En 1928, agobiado por las deudas, rompe su juramento y se traslada a Nueva York. George Tyler le ha llamado para hacerse cargo de la escenografía y el vestuario de Macbeth. La “aventura americana” es un desastre. Descubre que casi nadie conoce sus trabajos anteriores (la prensa habla de él como “el hijo de Ellen Terry” o le presentan como un inglés excéntrico) y su enfrentamiento con Tyler es casi instantáneo, hasta el punto que acaba firmando con las iniciales C.P.B (“Craig Pot-Boiler”, término que alude a los trabajos meramente alimenticios). En 1929, The Mask echa el cierre definitivo.
El resto es silencio, un vasto silencio de casi cuarenta años.
En 1931 publica una evocación de la vida y obra de su madre, Ellen Terry and Her Secret Self; en 1957 entrega sus memorias de juventud, Index to the Story of my Days: Some Memoirs of Edward Gordon Craig (1872-1907). Se ha convertido en un desaparecido, un vestigio del pasado, un ermitaño. Lo único que se sabe de él es que vive en Francia y se dedica a la investigación teatral. Un día de 1966 aparece la noticia de su muerte en Saint Paul de Vence, a los 94 años.
¿Qué hace Craig en esa habitación casi beckettiana? “Estudia, escribe, dibuja, devora catálogos de libros, colecciona ignotas farsas victorianas, encuadernándolas con extrañas y hermosas tapas que él mismo diseña.
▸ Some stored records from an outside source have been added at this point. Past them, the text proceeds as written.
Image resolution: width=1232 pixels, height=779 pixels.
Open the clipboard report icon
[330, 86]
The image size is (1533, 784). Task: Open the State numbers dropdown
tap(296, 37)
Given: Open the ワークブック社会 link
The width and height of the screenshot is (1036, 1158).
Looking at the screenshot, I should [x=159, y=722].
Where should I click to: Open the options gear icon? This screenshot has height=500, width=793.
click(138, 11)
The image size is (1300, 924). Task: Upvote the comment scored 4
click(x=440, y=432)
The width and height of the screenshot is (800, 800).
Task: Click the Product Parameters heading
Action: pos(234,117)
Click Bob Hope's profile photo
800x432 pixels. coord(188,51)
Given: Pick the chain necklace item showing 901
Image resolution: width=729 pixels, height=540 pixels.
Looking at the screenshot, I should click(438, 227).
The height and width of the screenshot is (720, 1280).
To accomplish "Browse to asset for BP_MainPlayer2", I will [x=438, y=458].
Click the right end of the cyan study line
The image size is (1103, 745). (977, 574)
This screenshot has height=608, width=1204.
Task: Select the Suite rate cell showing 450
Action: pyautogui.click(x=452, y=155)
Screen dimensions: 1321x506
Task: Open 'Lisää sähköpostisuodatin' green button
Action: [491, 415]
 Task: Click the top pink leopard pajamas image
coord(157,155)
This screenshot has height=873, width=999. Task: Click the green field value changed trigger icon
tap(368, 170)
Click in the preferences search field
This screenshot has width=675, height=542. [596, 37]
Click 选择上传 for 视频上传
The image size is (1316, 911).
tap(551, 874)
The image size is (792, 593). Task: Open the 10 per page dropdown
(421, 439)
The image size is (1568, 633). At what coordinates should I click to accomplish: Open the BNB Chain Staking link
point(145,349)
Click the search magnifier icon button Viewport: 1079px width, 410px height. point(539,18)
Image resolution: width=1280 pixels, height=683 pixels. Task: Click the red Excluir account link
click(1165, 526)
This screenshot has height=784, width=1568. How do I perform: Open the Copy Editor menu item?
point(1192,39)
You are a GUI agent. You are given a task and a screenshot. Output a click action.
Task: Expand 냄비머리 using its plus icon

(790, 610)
Está escribiendo una obra, Drama for Fools: 365 escenas para marionetas, para la cual ha diseñado también la escenografía y el vestuario, iluminados con bellos colores. Unos dibujos, igualmente inmaculados, muestran como construir los escenarios, cómo desplazar las cuerdas de las marionetas a través de las puertas, en cada entrada y salida de escena. Continuamente revisa lo escrito, cambia una palabra aquí, un punto y coma allá. Quizás nunca nadie lo lea, quizá nunca nadie lo ponga en escena, pero quiere que su trabajo sea perfecto. Un instante después ya está soñando con una nueva puesta en escena de La tempestad o de Macbeth, y empieza a esbozar algunas notas. Se suele decir que el sacerdote que guarda la llama oculta es aquel gracias a quien sigue viva la religión. El teatro tiene muy pocos sabios, y son muy escasos aquellos que defienden celosamente sus ideales. Honor y gloria a Gordon Craig”.
El final de la película es su principio. Verano. Un hombre increíblemente viejo, vestido con un traje blanco de lino y cubierto con un Panamá de alas caídas, camina lentamente por una empinada cuesta, entre ciclistas, muchachas en bikini, bullicio veraniego. El joven Peter Brook se le acerca.
“¿Mr. Craig, I presume?”
Y Gordon Craig, sentado bajo el emparrado de una taberna, comienza a contarle la historia de su vida.
Nota: En 2009, La Casa Encendida presentó una estupenda exposición sobre Gordon Craig bajo el título de El espacio como espectáculo.
El departamento de publicaciones de la Asociación de Directores de Teatro de España, que dirige Juan Antonio Hormigón, ha editado dos espléndidos volumenes con su obra teórica, en un gran trabajo de Manuel F. Vieites. El primero, Escritos sobre teatro I, comprende El arte del teatro y Hacia un nuevo teatro. El segundo, Escritos sobre teatro II, recientemente aparecido, contiene los textos Un teatro vivo y El teatro en marcha (recopilaciones de artículos y ensayos publicados en The Mask), y un etsto más breve, Escena, que condensa su ideario en torno al “nuevo teatro” por el que tanto luchó.